I thought of my own work where I say that the elements of communion -bread and wine – represent sustenance and joy, that sustenance and joy finds its completeness, its perfection, in sharing. It is commensal in that nothing is lost in the giving. Blackmon reminded us that church is where people gather. She said: “The church is Ferguson.”
Later we heard from black elected officials who are working to change local laws and to challenge both unions and the Democratic Party to be more responsive to black lives. Rev. Starsky Wilson, pastor of Saint John’s United Church of Christ and co-chair of the Ferguson Commission, spoke of the necessity to establish an organization that will hold elected official accountable for the ways they support or not support a legislative agenda that allows and aids the flourishing of black people.

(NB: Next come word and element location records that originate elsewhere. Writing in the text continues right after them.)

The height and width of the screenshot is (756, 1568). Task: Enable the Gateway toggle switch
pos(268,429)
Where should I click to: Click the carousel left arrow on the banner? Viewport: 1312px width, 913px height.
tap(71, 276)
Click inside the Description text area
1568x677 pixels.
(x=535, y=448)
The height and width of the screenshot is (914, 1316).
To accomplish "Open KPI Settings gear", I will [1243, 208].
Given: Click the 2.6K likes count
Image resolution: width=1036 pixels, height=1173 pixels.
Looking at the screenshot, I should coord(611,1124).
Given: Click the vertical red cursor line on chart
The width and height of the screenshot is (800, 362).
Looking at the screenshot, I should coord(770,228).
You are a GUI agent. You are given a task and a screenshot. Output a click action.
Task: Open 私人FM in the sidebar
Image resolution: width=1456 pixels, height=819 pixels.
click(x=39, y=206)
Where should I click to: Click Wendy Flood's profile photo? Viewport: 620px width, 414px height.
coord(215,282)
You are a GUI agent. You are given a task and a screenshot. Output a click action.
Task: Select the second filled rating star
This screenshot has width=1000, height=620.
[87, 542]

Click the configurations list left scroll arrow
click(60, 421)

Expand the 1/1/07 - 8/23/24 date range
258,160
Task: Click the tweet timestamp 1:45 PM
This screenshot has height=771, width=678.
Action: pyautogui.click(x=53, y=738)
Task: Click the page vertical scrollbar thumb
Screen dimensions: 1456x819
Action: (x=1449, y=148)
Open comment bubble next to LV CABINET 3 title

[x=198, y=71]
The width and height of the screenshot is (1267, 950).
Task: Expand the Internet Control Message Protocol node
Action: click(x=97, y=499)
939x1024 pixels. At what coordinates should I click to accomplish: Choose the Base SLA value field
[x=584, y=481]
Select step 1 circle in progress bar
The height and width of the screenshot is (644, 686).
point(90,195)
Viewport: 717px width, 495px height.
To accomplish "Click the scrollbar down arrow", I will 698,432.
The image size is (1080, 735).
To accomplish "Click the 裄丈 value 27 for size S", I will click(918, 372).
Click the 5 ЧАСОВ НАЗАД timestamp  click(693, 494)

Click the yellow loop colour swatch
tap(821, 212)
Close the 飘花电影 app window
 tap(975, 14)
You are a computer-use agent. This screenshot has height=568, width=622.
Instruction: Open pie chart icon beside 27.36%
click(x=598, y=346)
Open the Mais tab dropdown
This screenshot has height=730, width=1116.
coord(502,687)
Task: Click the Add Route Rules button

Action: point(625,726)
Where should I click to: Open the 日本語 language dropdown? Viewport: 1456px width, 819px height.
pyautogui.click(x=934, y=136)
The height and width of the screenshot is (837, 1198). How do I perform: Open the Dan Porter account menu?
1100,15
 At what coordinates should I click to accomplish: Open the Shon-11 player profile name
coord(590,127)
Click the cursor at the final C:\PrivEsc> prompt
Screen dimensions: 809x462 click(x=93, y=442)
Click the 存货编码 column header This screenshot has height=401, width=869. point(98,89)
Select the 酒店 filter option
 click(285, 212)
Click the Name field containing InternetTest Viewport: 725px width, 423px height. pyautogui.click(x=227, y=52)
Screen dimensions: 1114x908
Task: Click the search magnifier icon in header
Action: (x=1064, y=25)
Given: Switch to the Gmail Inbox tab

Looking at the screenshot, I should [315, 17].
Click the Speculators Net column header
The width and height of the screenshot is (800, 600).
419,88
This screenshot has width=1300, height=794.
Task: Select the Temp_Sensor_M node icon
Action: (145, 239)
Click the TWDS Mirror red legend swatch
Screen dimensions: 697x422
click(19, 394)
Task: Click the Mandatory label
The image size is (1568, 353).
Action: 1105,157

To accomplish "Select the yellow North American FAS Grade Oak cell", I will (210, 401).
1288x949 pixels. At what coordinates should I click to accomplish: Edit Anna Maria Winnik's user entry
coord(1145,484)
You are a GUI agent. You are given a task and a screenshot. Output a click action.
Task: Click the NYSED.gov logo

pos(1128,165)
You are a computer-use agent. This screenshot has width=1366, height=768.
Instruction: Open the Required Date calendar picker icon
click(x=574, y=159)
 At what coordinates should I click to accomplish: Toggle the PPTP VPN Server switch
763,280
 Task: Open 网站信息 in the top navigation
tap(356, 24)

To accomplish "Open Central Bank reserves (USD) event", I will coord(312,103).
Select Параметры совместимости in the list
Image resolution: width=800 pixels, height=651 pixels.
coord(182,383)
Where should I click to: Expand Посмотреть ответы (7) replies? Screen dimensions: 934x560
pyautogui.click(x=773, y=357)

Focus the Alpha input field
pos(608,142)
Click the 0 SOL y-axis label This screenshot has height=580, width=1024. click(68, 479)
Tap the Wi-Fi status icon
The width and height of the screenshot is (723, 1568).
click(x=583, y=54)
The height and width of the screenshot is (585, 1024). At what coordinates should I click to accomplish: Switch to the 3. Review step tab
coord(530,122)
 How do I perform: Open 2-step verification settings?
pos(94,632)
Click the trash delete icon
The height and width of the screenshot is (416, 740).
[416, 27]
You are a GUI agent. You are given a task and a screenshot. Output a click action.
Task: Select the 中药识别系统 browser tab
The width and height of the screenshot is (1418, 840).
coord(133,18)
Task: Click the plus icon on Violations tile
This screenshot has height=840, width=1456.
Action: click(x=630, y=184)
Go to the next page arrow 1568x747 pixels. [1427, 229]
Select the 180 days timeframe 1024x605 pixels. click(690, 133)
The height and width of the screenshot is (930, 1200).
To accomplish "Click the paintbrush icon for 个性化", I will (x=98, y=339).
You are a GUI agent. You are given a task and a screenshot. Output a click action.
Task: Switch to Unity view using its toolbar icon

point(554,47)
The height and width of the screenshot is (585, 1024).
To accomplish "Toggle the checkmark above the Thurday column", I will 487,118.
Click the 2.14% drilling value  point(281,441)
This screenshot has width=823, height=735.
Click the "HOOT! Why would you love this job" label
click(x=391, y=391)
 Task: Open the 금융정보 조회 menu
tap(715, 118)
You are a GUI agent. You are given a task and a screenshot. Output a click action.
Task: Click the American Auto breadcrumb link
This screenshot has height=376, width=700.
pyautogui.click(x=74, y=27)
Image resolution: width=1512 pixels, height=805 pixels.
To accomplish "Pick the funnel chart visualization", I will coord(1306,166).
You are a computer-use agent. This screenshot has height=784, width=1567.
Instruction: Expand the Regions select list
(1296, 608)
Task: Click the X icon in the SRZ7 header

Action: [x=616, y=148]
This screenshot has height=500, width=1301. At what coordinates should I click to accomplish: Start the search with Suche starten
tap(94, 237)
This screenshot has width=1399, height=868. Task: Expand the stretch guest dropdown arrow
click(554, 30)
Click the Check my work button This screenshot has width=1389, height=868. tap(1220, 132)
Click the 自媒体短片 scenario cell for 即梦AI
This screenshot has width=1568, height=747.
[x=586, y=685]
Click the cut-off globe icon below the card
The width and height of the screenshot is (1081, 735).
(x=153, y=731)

At lunch, talking with Dr. Linda E. Thomas, professor of theology and anthropology at Lutheran School of Theology at Chicago, the conversation turned to agency. On August 9, 2014 at 11:55 a.m., Michael Brown died. His body stayed in the street for four hours. Once upon a time in human history dead bodies killed by state sanctioned violence were left out in the open as a warning to all that this could and would happen to anyone who transgresses the norms of law and custom, even if, especially if, those norms are oppressive and dehumanizing.
Thomas pointed out the reality that Michael Brown no longer has agency. We, however, still have agency. We can decide. We can even decide how we will define God. For example: her theology tells her that we can say that God is transgender. If we say this, how will this change our customs and laws? I say: As long as we each breathe and occupy the land of the living, we are responsible. We are response able. We are all responsible for the least among us. We are all responsible for black lives, and back lives matter both in the United States and across the globe.
We have an obligation to those who are calling our names from eternity. We have an obligation to those walking the earth in the eternal now to think and to act and to create a world where everyone is free to be, to live and love and laugh, to flourish, to be respected and protected, to live in an excess of hospitality, of radical love and peace.
Valerie Elverton Dixon is founder of JustPeaceTheory.com and author of “Just Peace Theory Book One: Spiritual Morality, Radical Love, and the Public Conversation.”